* EXERCISE DETAILS: Output, exactly and in full, only the lines from the one containing "This screenshot has width=738, height=1600." to the last line of the data. Pictures should not appear.

* MATERIALS PROVIDED:
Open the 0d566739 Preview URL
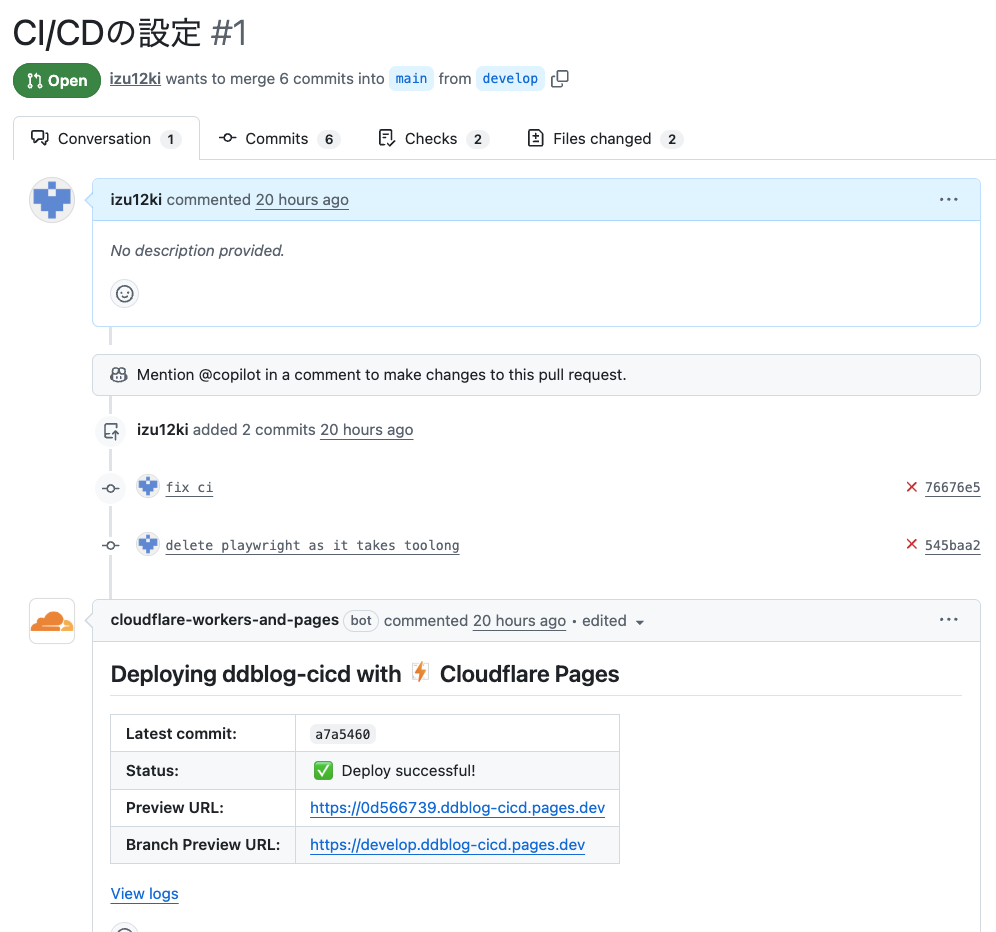pos(457,808)

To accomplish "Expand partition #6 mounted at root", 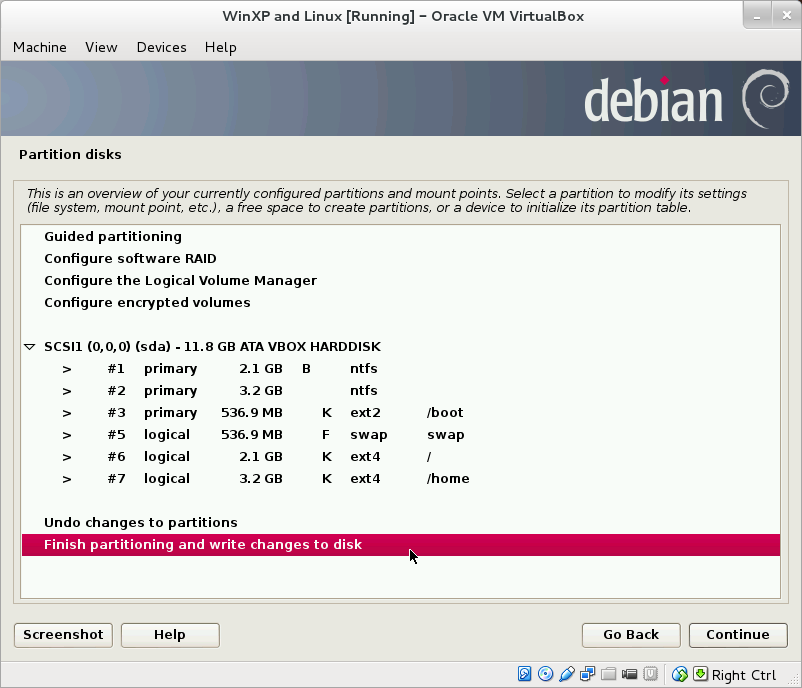I will (x=66, y=456).
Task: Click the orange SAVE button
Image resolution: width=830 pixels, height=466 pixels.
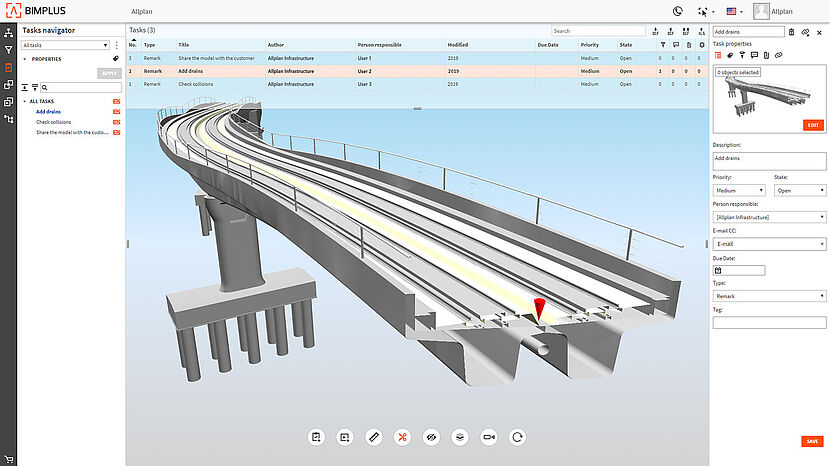Action: (x=812, y=441)
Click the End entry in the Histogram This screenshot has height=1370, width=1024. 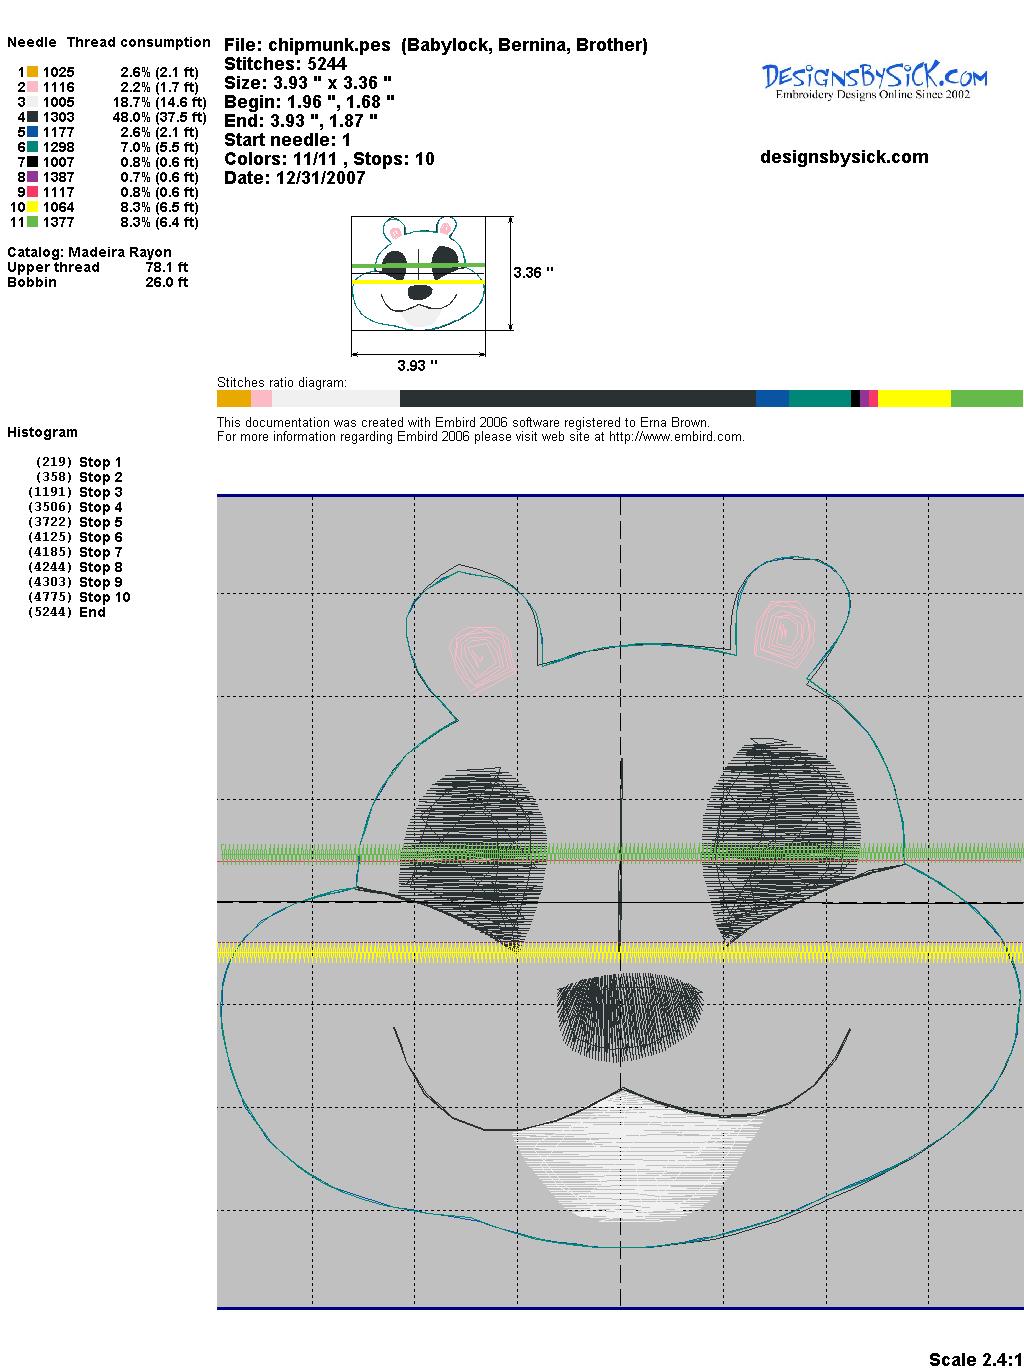pyautogui.click(x=92, y=612)
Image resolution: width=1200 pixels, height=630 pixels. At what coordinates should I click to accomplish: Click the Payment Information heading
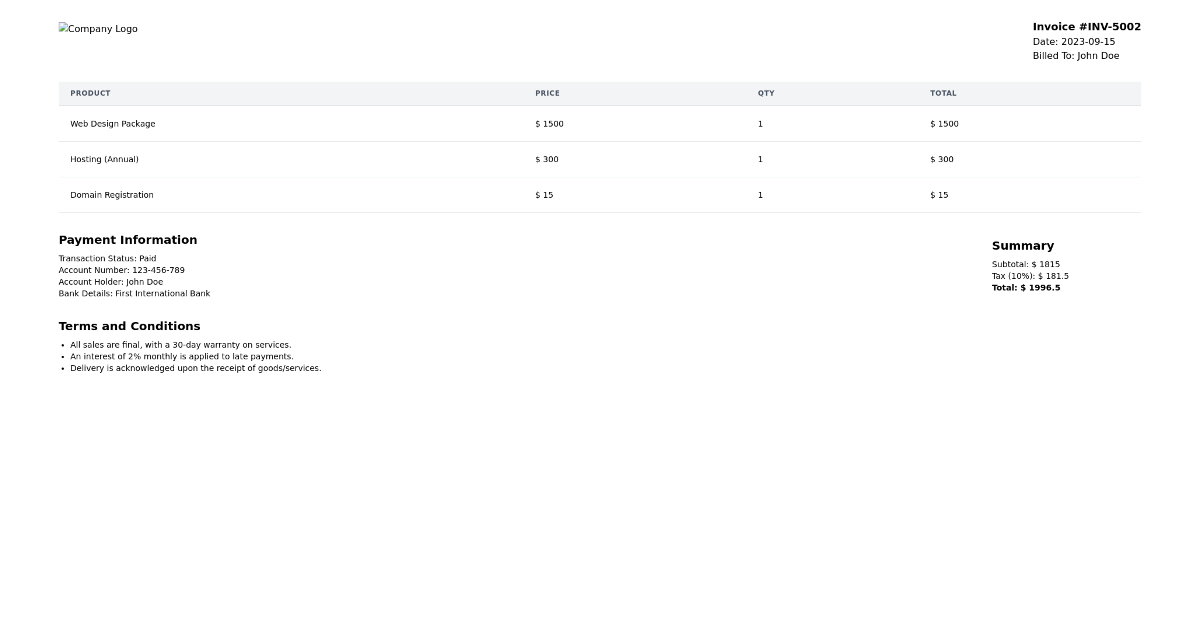click(128, 240)
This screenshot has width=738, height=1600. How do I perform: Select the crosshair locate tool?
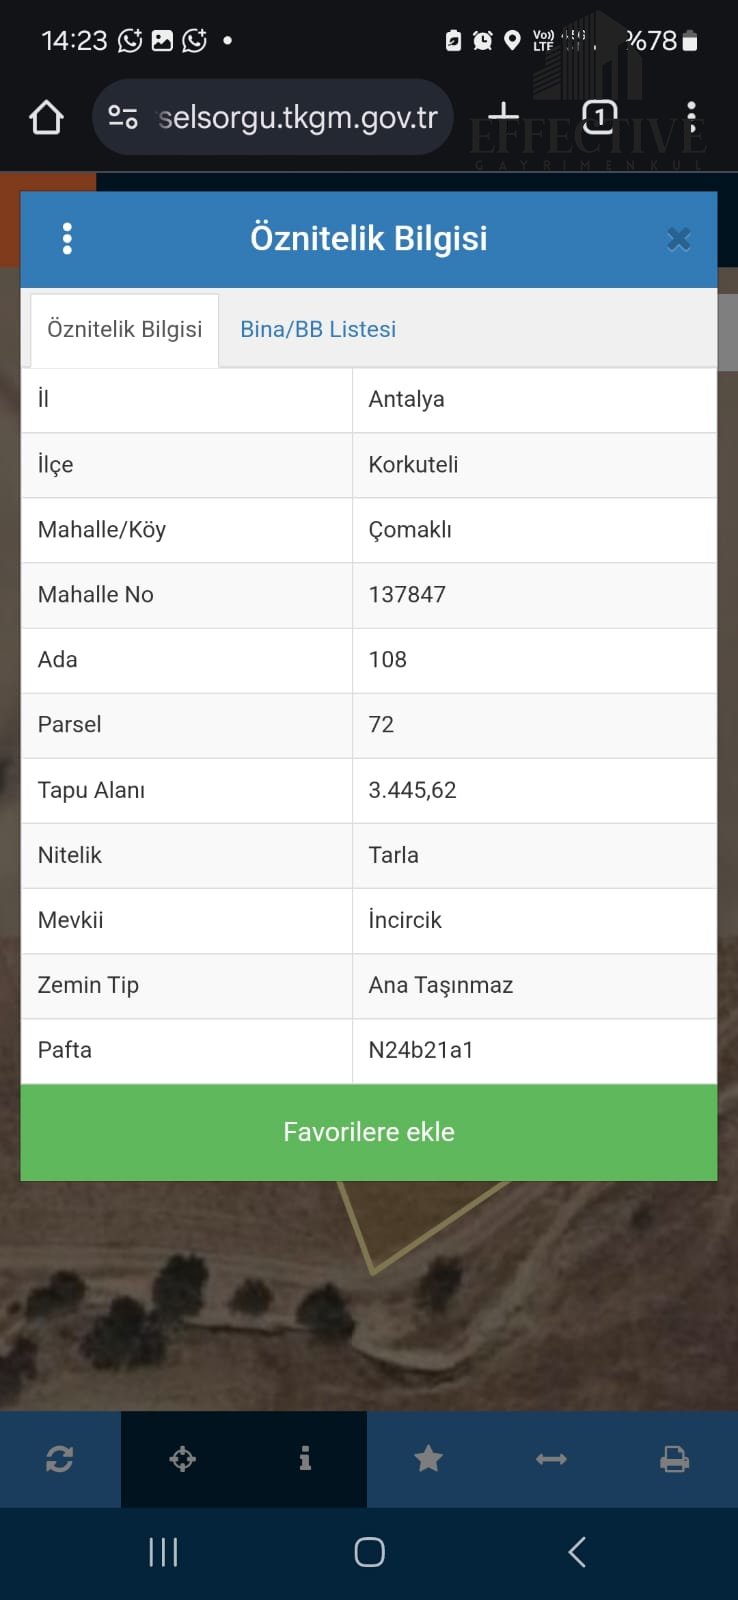pyautogui.click(x=183, y=1459)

* EXPECTED OUTPUT:
This screenshot has width=738, height=1600. How do I perform: Select the crosshair locate tool?
pyautogui.click(x=183, y=1459)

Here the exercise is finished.